What Althouse saw

Ann Althouse teaches law at the University of Wisconsin Law School and blogs at Althouse. Living in Madison, she and husband Laurence Meade (“Meade” or “New Media Meade”) provided the best coverage by far of the kinetic union action (as one Instapundit reader called it) in and around the Capitol. If you wanted to understand what was happening in Madison as Governor Walker’s budget repair bill was pending before the legislature, you had to check out her site. Glenn Reynolds observed that Althouse deserved a Pulitzer Prize for the coverage.
Althouse watched the Wisconsin Supreme Court judicial election returns come in on Tuesday night via the AP tracker displaying the returns by county. We linked to the AP tracker in “Prosser protracted.” The AP still shows challenger JoAnne Kloppenburg with a 204 vote lead over Justice Prosser with all precincts reporting.
Live blogging the returns, Althouse noticed something funny in Waukesha County:

UPDATE, 11:35: Concentrating on the AP numbers, looking at which counties still need to report, I’m irritated by the way Waukesha (strong for Prosser) and Dane (strong for Kloppenburg) seem to be holding out, like it’s a game of chicken. Right now the candidates are 50-50%, with Prosser up 6,000+. It’s been seesawing back and forth, with Kloppenburg up some of the time. To my eye, it looks as though there are more votes left to report in the places that are pro-Prosser, so I think in the end Prosser will squeak by.
UPDATE, 11:43: Dane (Madison’s county) is nearly all in. I don’t see how Kloppenburg can net more than about 3,000 with what’s left of Dane. Waukesha is now shown as completely in, but the numbers didn’t change, so I think something may have been misreported. I took the trouble to do a calculation and was going to predict that Prosser would net 40,000 more votes in Waukesha. What happened?

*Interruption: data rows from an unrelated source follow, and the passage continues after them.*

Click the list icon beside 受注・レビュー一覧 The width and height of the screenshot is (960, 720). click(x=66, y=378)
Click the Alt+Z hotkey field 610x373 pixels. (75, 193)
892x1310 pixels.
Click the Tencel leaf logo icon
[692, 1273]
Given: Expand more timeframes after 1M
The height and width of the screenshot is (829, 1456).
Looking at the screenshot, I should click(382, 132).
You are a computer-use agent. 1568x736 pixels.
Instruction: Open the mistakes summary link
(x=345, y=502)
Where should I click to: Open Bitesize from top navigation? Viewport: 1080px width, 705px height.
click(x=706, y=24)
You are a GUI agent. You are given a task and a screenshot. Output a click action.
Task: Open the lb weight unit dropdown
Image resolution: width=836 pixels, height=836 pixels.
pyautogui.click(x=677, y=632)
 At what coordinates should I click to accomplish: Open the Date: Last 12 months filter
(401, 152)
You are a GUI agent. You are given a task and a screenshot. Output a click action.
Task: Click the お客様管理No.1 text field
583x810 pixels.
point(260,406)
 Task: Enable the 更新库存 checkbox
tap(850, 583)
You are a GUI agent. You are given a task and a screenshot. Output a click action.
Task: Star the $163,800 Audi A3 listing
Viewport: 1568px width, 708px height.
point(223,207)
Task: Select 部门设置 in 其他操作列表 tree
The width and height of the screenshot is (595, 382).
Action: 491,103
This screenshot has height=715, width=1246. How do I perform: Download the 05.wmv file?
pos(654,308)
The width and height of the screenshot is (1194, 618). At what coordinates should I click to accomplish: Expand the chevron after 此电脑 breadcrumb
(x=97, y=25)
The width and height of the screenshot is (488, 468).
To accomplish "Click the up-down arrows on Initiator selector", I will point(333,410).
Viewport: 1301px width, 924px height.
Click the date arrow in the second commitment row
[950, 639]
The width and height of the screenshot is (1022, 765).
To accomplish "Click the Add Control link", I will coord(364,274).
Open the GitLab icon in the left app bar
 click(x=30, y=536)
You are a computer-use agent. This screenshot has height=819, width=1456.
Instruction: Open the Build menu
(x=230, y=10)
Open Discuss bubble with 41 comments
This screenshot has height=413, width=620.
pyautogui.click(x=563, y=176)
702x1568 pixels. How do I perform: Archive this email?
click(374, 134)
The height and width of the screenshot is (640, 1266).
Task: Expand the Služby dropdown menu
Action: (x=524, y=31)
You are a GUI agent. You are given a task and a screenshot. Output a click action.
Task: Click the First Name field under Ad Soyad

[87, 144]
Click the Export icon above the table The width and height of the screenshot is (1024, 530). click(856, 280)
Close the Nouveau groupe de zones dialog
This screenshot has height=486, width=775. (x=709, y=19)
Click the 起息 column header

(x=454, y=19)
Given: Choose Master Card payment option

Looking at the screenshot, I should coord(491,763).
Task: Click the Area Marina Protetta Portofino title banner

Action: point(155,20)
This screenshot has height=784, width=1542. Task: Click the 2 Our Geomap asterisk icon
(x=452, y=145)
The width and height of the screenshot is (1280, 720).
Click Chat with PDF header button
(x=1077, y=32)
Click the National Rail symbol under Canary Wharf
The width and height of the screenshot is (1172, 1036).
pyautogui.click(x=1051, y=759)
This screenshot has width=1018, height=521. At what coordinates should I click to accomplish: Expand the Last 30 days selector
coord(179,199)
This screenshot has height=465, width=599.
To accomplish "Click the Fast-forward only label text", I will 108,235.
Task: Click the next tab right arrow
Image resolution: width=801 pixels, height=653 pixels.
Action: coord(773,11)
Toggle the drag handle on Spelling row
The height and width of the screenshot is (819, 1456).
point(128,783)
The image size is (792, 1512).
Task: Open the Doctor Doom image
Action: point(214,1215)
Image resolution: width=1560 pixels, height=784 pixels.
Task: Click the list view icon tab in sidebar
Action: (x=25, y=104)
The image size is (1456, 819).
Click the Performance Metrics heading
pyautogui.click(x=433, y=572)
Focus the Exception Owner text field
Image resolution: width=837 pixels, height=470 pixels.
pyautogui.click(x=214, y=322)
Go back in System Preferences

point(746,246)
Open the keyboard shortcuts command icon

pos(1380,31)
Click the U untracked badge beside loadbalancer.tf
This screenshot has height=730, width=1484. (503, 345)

(Emphasis added.) Althouse was on to something. The returns from Brookfield had apparently been trapped inside the laptop of Waukesha County Clerk Kathy Nickolaus. Yesterday Nickolaus announced at a news conference that she failed to save on her computer and then report 14,315 votes in the city of Brookfield and omitted them in an unofficial total she released after Tuesday’s election. According to the Milwaukee Journal-Sentinel, as a result Justice Prosser gained 7,582 votes over Kloppenburg, vaulting him significantly into the lead amid ongoing official counting. The new Waukesha County totals give 10,859 more votes to Prosser and 3,456 more to Kloppenburg.
The Journal-Sentinel states that the revised figures are still far from final in a race that had previously seemed almost certain to see a statewide recount. Whoever wins the judicial election, I think we can at this point declare Althouse a winner.